Copy the records below, changing "icon" to "symbol" and leaving everything else as it is. Leave the pictures out.

Given entries:
..........
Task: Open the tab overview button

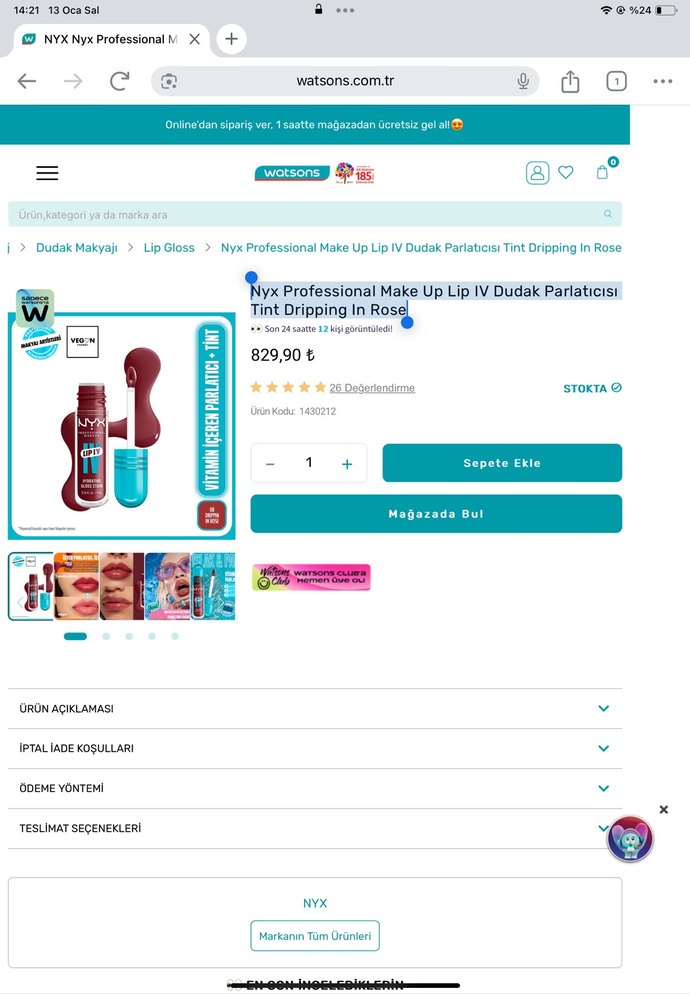Action: (x=616, y=81)
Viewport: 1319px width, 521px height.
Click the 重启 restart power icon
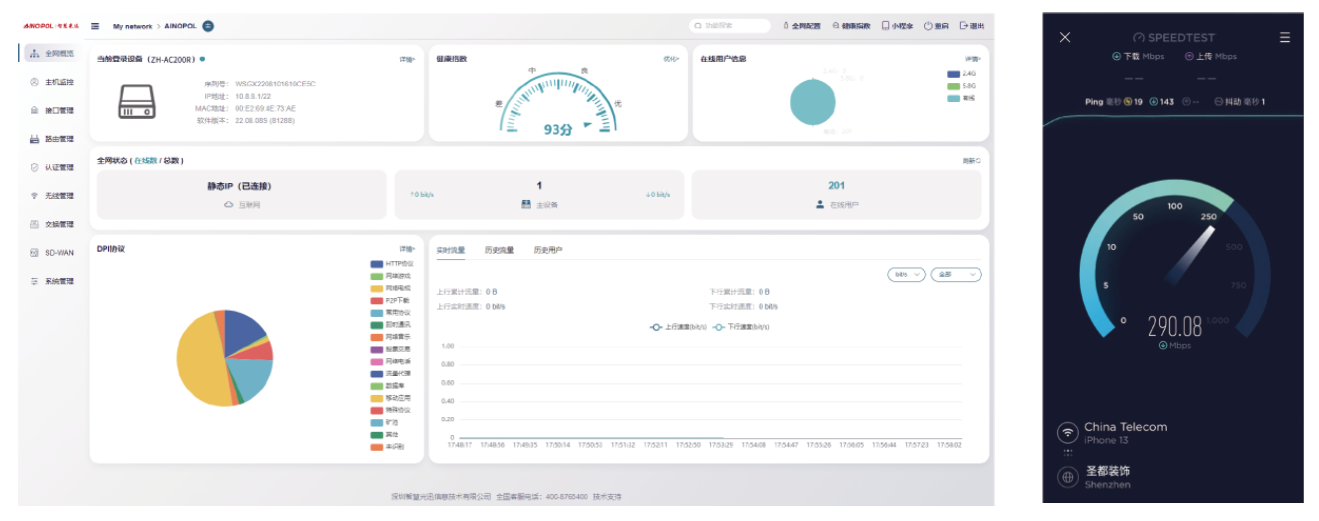[928, 26]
..........
Task answer:
Task: Open the tab overview button

Action: (x=616, y=81)
Viewport: 1319px width, 521px height.
Click the 重启 restart power symbol
[928, 26]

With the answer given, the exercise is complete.